# Topology - Darboux Theorem

• Feb 26th 2009, 12:41 AM
Amanda1990
Topology - Darboux Theorem
Let I be an open interval in $\Re$ and let $f:I \rightarrow \Re$ be a differentiable function.

Let T be the set $T = \{(x,y) \in I \times I : x. I can show that this is a connected subset of $\Re^2$ with the standard topology.

Let $g: T \rightarrow \Re$ be a function defined by $g(x,y) = (f(x) - f(y)) / (x-y)$. Prove that $g(T) \subset f'(I) \subset \overline{g(T)}$.

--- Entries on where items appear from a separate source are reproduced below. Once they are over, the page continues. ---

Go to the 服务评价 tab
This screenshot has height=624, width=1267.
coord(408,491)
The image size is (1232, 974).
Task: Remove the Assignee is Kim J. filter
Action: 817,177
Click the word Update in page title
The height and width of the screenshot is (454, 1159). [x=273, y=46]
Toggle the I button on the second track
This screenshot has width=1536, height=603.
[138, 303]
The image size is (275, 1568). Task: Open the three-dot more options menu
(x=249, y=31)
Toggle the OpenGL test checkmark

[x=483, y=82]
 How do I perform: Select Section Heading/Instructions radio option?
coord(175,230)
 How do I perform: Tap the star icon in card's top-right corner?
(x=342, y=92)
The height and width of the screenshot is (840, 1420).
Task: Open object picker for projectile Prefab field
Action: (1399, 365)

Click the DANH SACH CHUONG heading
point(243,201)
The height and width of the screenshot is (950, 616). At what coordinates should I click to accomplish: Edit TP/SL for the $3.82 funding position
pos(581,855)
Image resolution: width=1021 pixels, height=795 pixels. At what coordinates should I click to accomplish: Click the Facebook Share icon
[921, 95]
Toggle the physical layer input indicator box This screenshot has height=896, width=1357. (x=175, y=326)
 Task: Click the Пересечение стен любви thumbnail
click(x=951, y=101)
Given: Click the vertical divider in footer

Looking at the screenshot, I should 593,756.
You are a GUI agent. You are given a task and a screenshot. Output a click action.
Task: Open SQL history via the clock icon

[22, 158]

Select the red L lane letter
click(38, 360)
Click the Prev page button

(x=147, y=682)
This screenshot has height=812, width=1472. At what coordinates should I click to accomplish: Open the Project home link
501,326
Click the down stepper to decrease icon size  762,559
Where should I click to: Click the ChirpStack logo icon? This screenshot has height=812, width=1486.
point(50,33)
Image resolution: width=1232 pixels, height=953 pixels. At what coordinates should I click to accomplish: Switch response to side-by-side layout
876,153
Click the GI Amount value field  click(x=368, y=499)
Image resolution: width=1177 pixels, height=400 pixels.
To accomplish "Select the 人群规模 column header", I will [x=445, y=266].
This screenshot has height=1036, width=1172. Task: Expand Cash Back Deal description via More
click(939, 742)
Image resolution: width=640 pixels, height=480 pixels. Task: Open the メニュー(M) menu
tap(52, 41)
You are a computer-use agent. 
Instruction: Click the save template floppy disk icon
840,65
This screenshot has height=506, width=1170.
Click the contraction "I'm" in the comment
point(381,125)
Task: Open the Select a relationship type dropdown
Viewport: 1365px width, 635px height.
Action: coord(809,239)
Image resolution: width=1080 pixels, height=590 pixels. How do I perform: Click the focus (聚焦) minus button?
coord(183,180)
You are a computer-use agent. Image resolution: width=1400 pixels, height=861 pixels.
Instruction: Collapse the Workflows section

Show that $f'(I)$ is an interval.

This last deduction would be trivial if g(T) was a connected set, but I don't see why this should necessarily be true. (It would be true if g was a continuous function but we are not given this. Nevertheless, I think there may be a way of showing it).
• Feb 26th 2009, 01:04 AM
tah
Hi, if you want g(T) to be connect, isn't it sufficient to have g continuous on T?
• Feb 26th 2009, 01:05 AM
tah
Hi, if you want g(T) to be connected, isn't it sufficient to have g continuous on T?
• Feb 26th 2009, 01:07 AM
Amanda1990
Sure, but can you actually show this?!
• Feb 26th 2009, 01:17 AM
tah
The derivative of f may be discontinuous then!! hummm
• Feb 26th 2009, 01:19 AM
Amanda1990
I think this is the whole point of the Darboux Theorem. The derivative of f satisfies the intermediate value theorem even if f' is not continuous. In other words, there is nothing to stop f' being discontinuous.
• Feb 26th 2009, 01:40 AM
tah
So instead of the continuity, you may prove certain "convexity" of g !
• Feb 26th 2009, 01:53 AM
Amanda1990
Unless you can actually prove this and why it helps, then I'm not totally convinced by this idea!
• Feb 26th 2009, 02:14 AM
tah
I wanted to show something like the image by g of an interval in T is an interval in R.

But $h(x,y) = f(x) - f(y)$ is continuous on $I\times I$ and $\frac{1}{x-y}$ continuous on T. So why g shouldn't be continuous on T ?
• Feb 26th 2009, 02:33 AM
Amanda1990
Yes, to be honest this was my concern exactly, even though it seems to contradict the "point" of the question! (in that the derivative doesn't have to be continuous). I think it's because of the form of T...
• Feb 26th 2009, 02:38 AM
tah
But the derivative is obtained only at the limit where g could be not defined or discontinuous!